Let us come back to what is happening now. As of now, no big corruption charge haunts this government. Bank frauds are growing by the day. But the relative autonomy of public sector banks will keep the government immune from direct anger. Unless there is compelling evidence to show that there was collusion to aid the accused. Even the Rafale procurement controversy is unlikely to inflict big damage. This could change if there are direct allegations of someone in the government receiving kickbacks. It took nothing less than an incumbent defence minister (V P Singh) coming out in rebellion to make the Bofors scam into a political issue against the Rajiv Gandhi government.

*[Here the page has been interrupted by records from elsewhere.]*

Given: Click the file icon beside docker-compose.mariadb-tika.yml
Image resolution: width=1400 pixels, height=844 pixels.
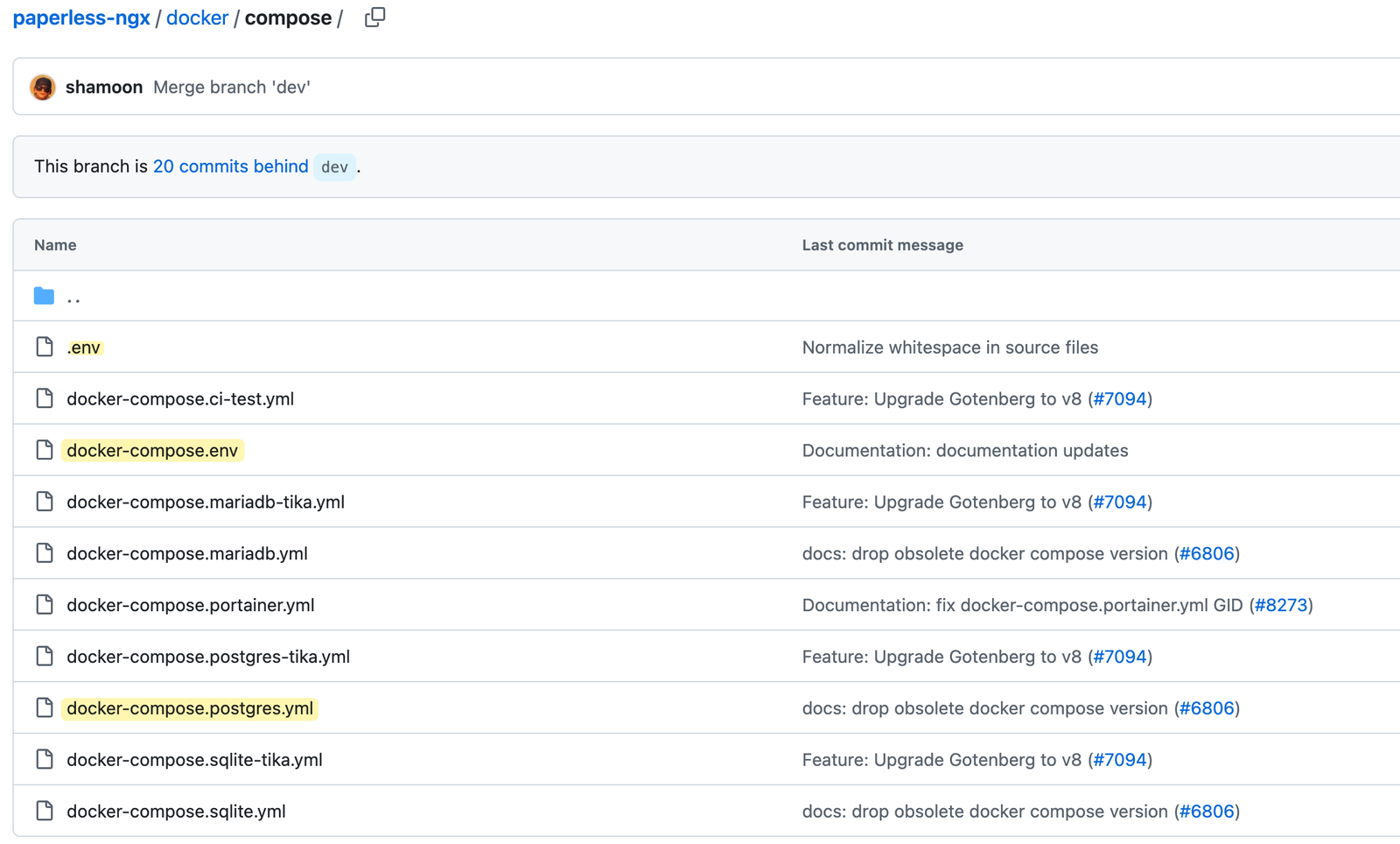Looking at the screenshot, I should (x=45, y=502).
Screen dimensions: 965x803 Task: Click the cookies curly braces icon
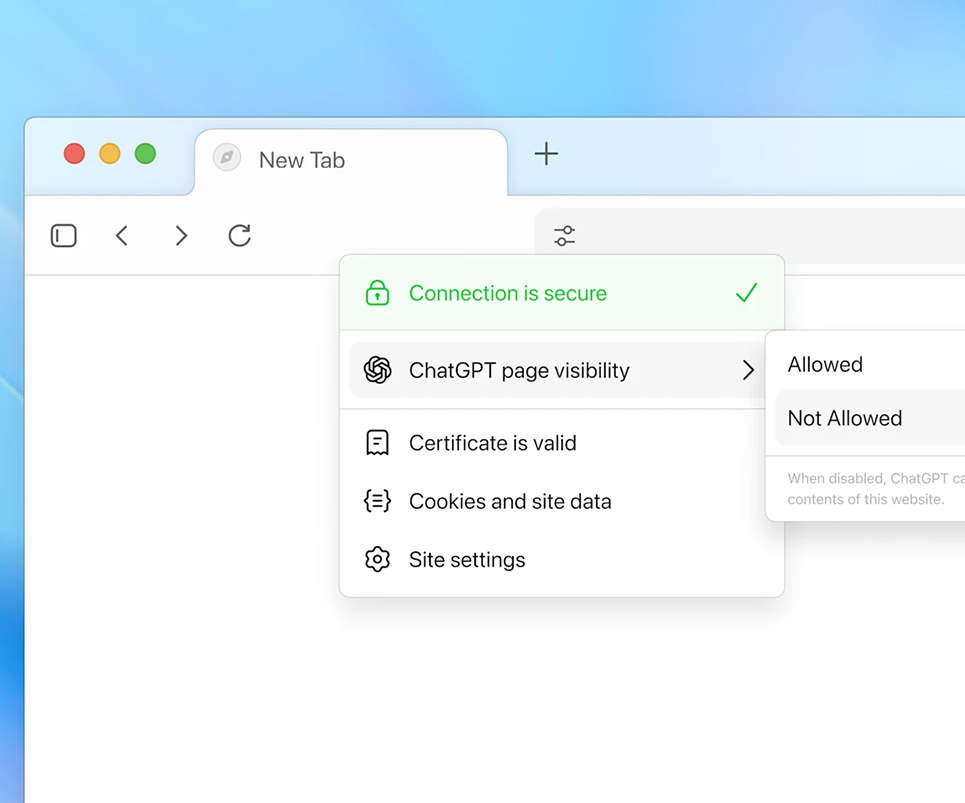pyautogui.click(x=377, y=501)
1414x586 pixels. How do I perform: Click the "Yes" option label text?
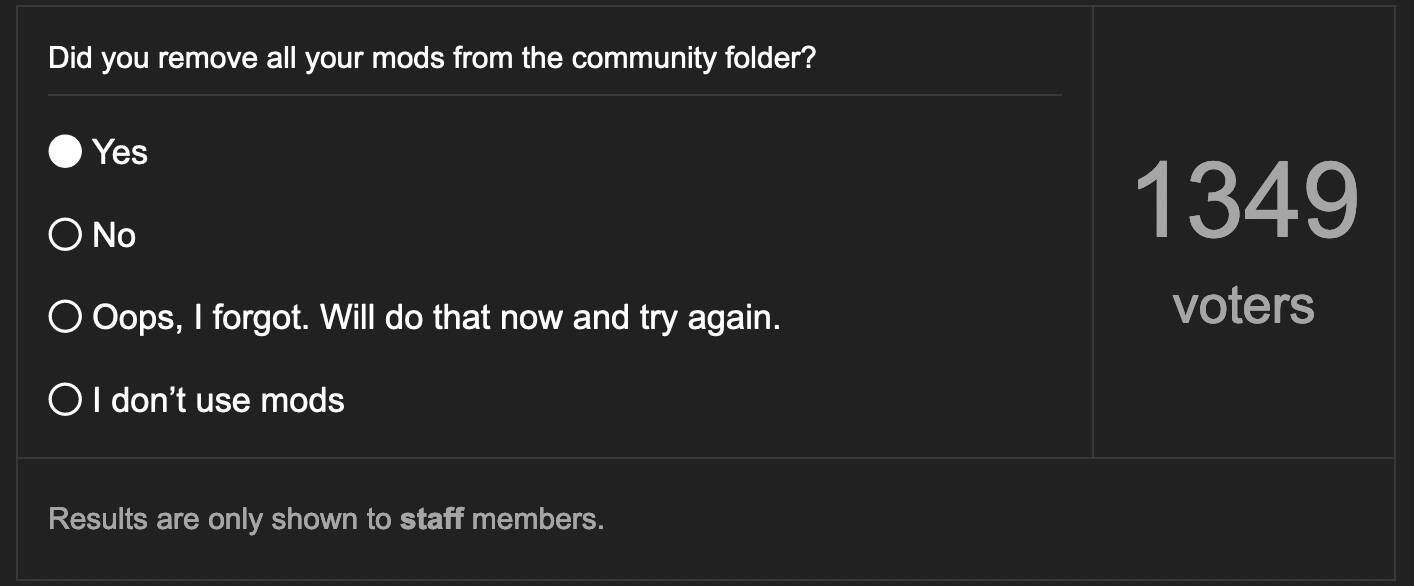120,152
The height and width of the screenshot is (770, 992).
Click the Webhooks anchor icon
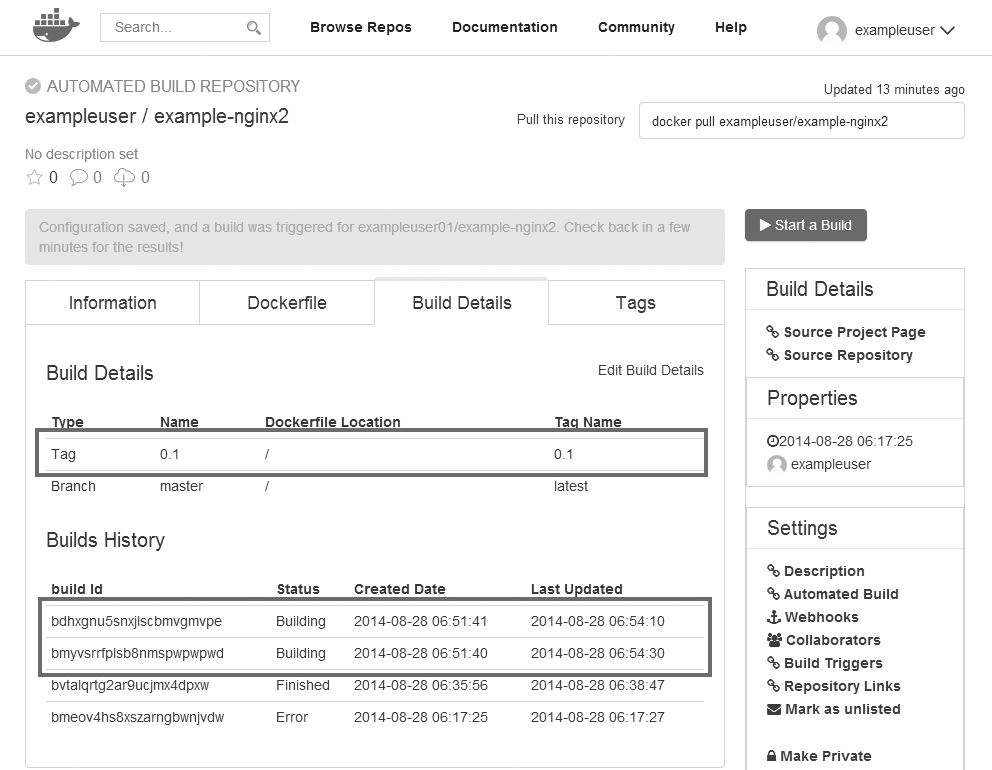[773, 617]
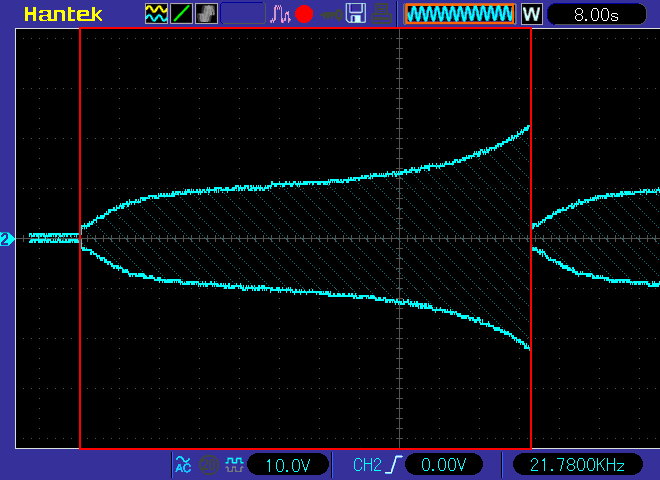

There are problems on the economic front. The revival in economic growth has been skewed. Real earnings in the agriculture sector have been stagnant under this government. Private investment activity is still not reviving. Export earnings are unlikely to show high growth, given the fears of US protectionism triggering trade wars. Policies such as demonetisation and GST have thrown a spanner in the wheels of the informal economy not once, but twice. However, both inflation and macroeconomic stability is still better than UPA II’s times.
Despondency, more than anger, seems to be the economic mood right now. Many believe that the promise of achhe ain has not materialised. But at the moment there is no compelling anti-BJP economic narrative which will snowball as the 2019 general elections near. We should remember that the BJP managed to win Uttar Pradesh and Gujarat in the immediate aftermath of demonetisation and GST. Rural distress is beginning to haunt the BJP, but whether it will bring the party down is a question which is difficult to answer right now.
This might seem like good news for the BJP. However, it is not just the opposition which will not have a grand economic narrative for 2019. In 2014, the BJP campaign sold Narendra Modi as someone who could drastically change India’s fortunes by replicating his Gujarat model at the Centre in 2014. That halo is unlikely to remain the same in the next elections because of the current economic situation.
This might make local issues more germane to political outcomes. Special status in one state, farm loan waiver in another could dominate the agenda in specific states. This will also increase the importance of caste and community equations. The narrative around 2019 is more likely to be shaped from state capitals than Ramlila Maidan. It will only make it more difficult to read the trends.